Adequate hydration is crucial for overall health. Drinking plenty of water and incorporating water-rich foods such as cucumbers, watermelons, and lettuce, will aid in retaining your skin’s elasticity, reduce fine lines, and keep your skin glowing.

So how much water should you drink for healthy skin?

Scientists suggest that the ideal water intake for women is 2.7 liters daily, while for men it is 3.7 liters daily.

  1. Healthy fats:

Including essential fatty acids Omega-3 and Omega-6 in your diet aids in producing the skin’s natural oil barrier, keeping the skin plump and hydrated, and reduces inflammation associated with acne and eczema.

Healthy fats are found in:

  • Salmon
  • Mackerel
  • Flaxseed
  • Nuts
  • Avocados
  • Eggs
  • Sunflower seeds
  1. Antioxidants:

Antioxidants such as Vitamins C, E, and retinol, which is a form of Vitamin A, neutralize unstable harmful molecules generated by environmental factors like UV rays and pollution that accelerate aging and lead to various skin problems.

Adopting Antioxidants in your diet can reduce DNA damage from UV light, support skin repair, stimulate collagen production and reduce pigmentation, dark spots and inflammation.
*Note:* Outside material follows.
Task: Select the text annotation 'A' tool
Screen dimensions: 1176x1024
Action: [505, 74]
Natural Sources of Antioxidants:

  • Citrus fruits, berries, and spinach: are rich in vitamin C.
  • Avocados, nuts, and seeds: rich in vitamin E.
  • Egg yolks, carrots, and sweet potatoes: rich in vitamin A.
  • Seafood, wholegrains, and lean meat: rich in selenium.
  1. Isoflavones:

Consuming isoflavones can aid in collagen production, enhance skin elasticity, and increase skin hydration, which is particularly beneficial for postmenopausal women.

Sources of isoflavones:

  • Soybeans.
  • Soy products like tempeh, tofu, and miso.
  • Edamame.
  • Chickpeas.
  1. Probiotics:

Studies have linked inflammatory skin status to an intestinal microbiota disorder. Beneficial microbes in the gut enhance the body’s immunological function, and once the intestinal microbiota is imbalanced, it might lead to inflammation not only in the intestine but also in the skin.
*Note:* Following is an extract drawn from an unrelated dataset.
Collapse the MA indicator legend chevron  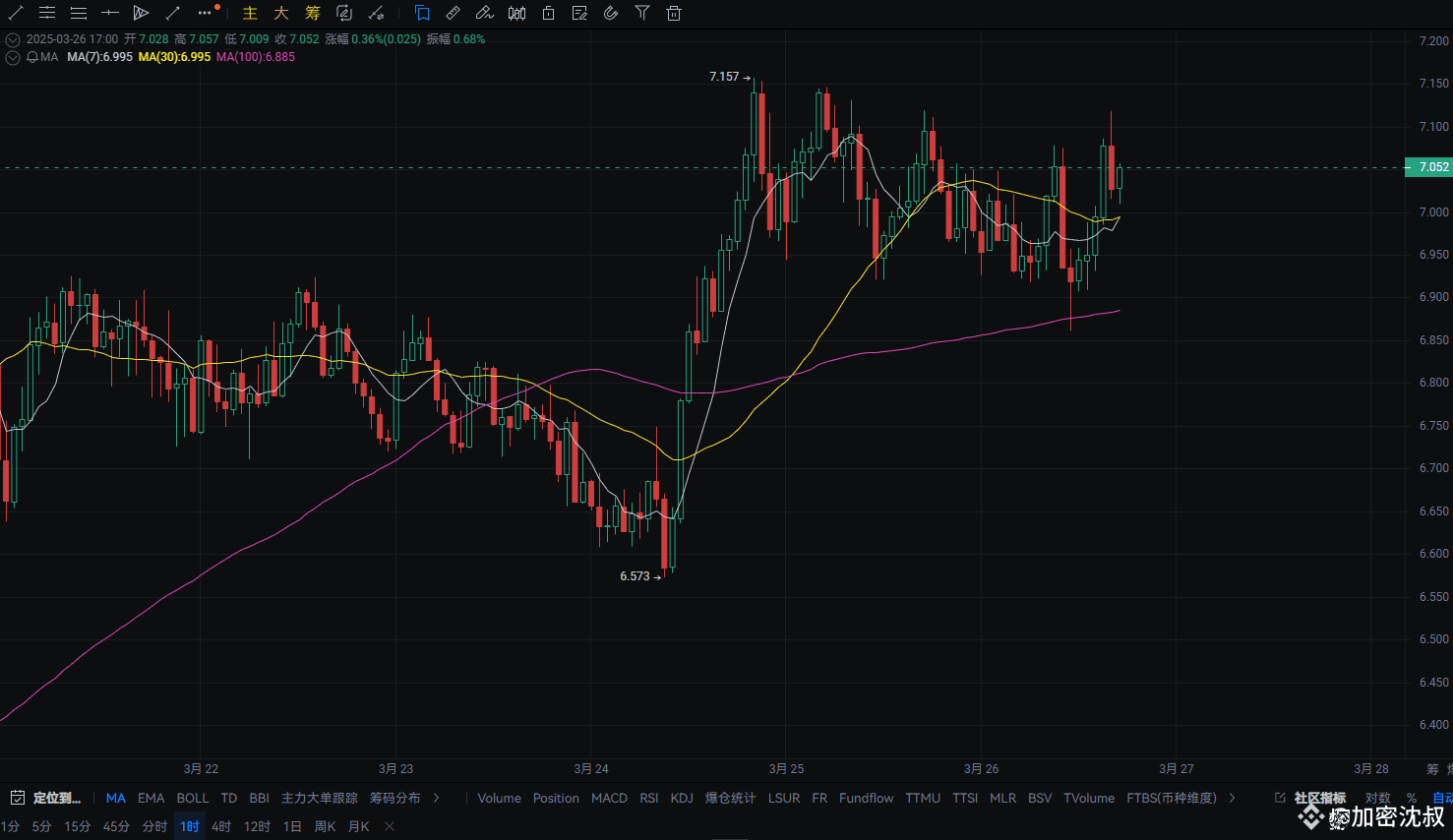click(13, 57)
Including probiotics, which are beneficial gut bacteria, in your diet inhibits the growth of harmful bacteria and, therefore, decreases the inflammation and skin issues associated with them, such as acne and eczema.

Sources of probiotics:

  • Yogurt
  • Miso
  • Kombucha
  • Kimchi
  1. Reduced sugar intake:

Excessive sugar intake not only impacts our overall health but also affects our skin’s appearance and health.

How does sugar affect our skin?

  • It causes cross-linking of collagen, resulting in damaged collagen and elastin, leading to the appearance of wrinkles and sagging in the neck.
  • It increases inflammation, which increases acne.

The recommended daily sugar intake for adults is 30 grams, equivalent to 6 sugar cubes.

Your skin reflects your overall health, and nutrition is crucial to maintaining its beauty and health. By incorporating nutrient-rich foods into your diet, you can support your skin’s health from the inside out. While topical products are important, they work best in conjunction with a nutritious diet.

Remember, a balanced diet is the cornerstone of beautiful skin, so start feeding your skin right and enjoy healthy, glowing skin.